Autour de la centrale à charbon de Saint-Avold (Moselle), d’énormes tas de charbon, prêts pour l’hiver, côtoient, pour la première fois, un amas plus modeste de pellets de bois. L’usine prépare sa conversion à la biomasse.
Emmanuel Macron a annoncé fin septembre que la France sortirait du charbon « d’ici à 2027 », en convertissant les deux dernières centrales du pays à l’énergie renouvelable : « On doit sortir du charbon, c’est une énergie fossile et la plus polluante ». Le projet était dans les tuyaux depuis plusieurs années, rappelle Camille Jaffrelo, porte-parole de GazelEnergie, propriétaire de l’installation. Maintenant que le président de la République a fixé un cap, « on rouvre les cartons ».
Car la situation a longtemps été incertaine pour les quelque 150 salariés de la centrale : grosse émettrice de CO2, elle devait fermer en mars 2022. Mais entre guerre en Ukraine et déboires du parc nucléaire, elle a repris du service l’hiver dernier et va à nouveau jouer les prolongations l’hiver prochain.

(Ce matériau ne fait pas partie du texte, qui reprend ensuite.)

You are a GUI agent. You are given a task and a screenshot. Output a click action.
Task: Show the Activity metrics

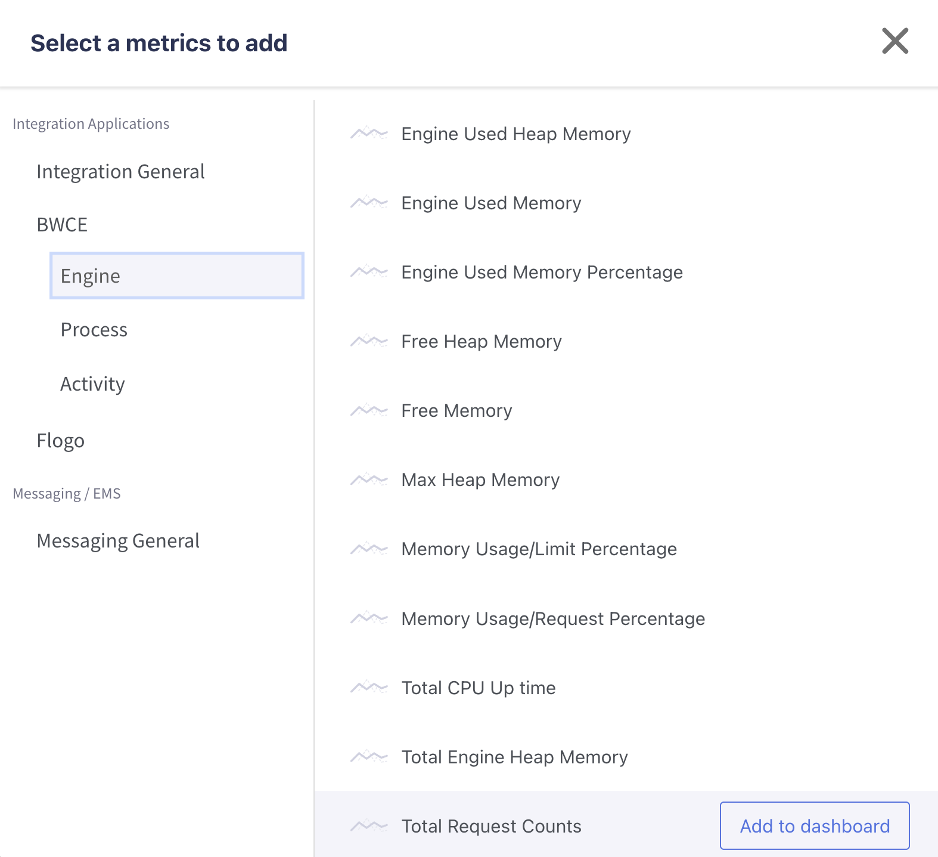tap(93, 384)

GazelEnergie n’a pas attendu le feu vert du gouvernement, en août, pour prolonger le contrat de travail des salariés, qui devait prendre fin en avril dernier. Camille Jaffrelo l’assure, « tous » ont été prolongés.
« Un vrai pas en avant »
Sylvain Krebs, 47 ans, est responsable du parc charbon. Il explique que si les stocks vont permettre de « faire la saison », une nouveauté cette année est le tas de pellets, situé derrière lui : « C’est l’avenir (…) donc on va travailler dessus, on va regarder comment ils se comportent ».

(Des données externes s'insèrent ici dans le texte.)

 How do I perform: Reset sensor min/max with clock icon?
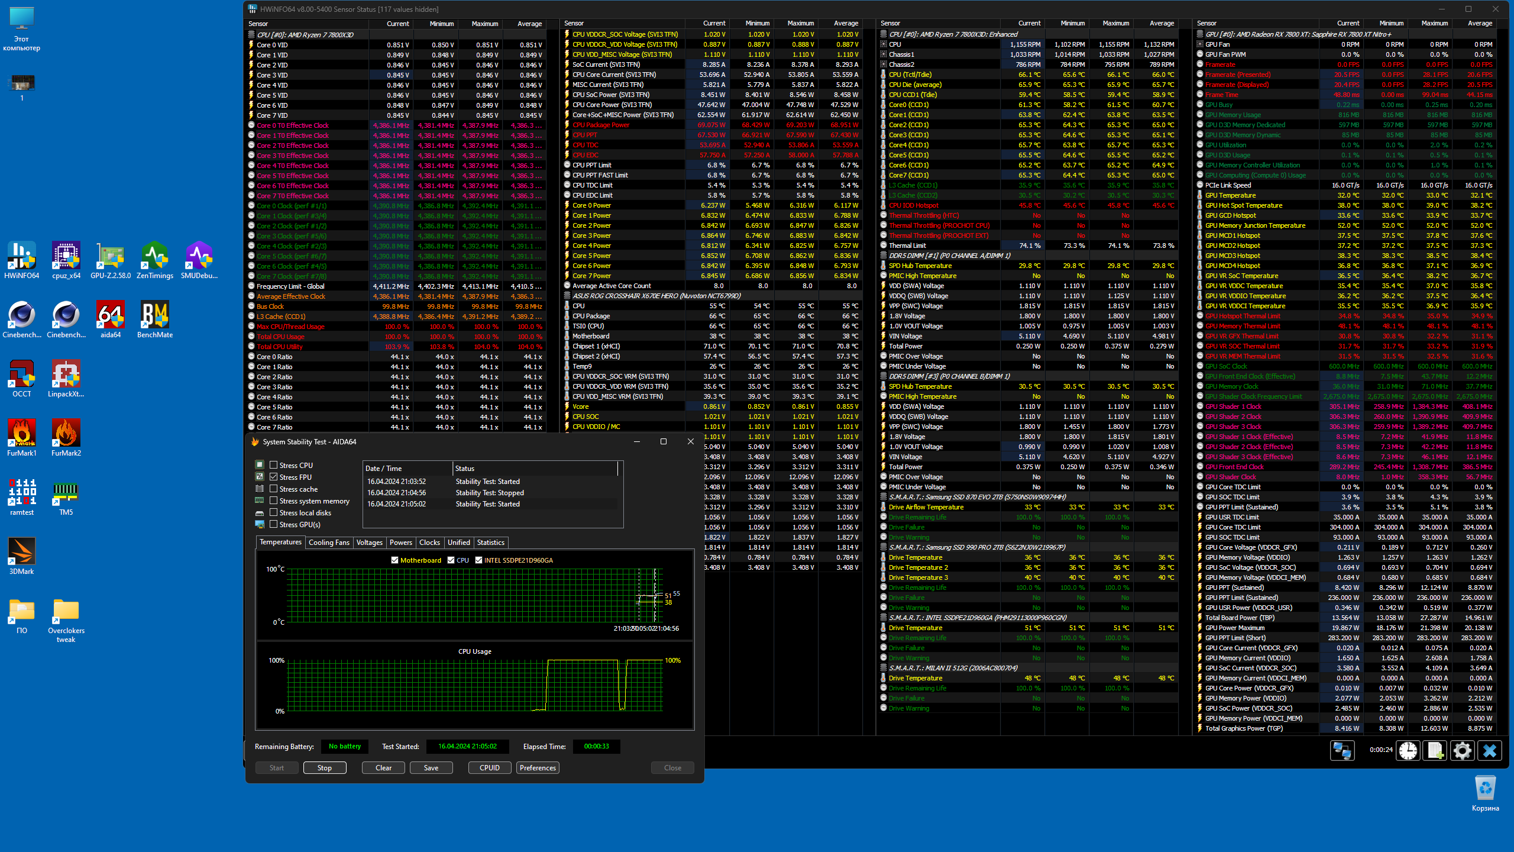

Le stockage de ces petits morceaux de bois séché et torréfié sera particulièrement étudié, pour vérifier qu’ils sont bien hydrophobes, explique Antonin Arnoux, le directeur de la centrale.
Au total, 300 000 tonnes de charbon sont entreposées, et 500 tonnes de pellets : au long de l’hiver, leur combustion sera, elle aussi, testée par les employés. Le choix de ces pellets de bois, différents de ceux utilisés dans les habitations, s’explique par leurs propriétés, notamment calorifiques, qui sont très proches du charbon.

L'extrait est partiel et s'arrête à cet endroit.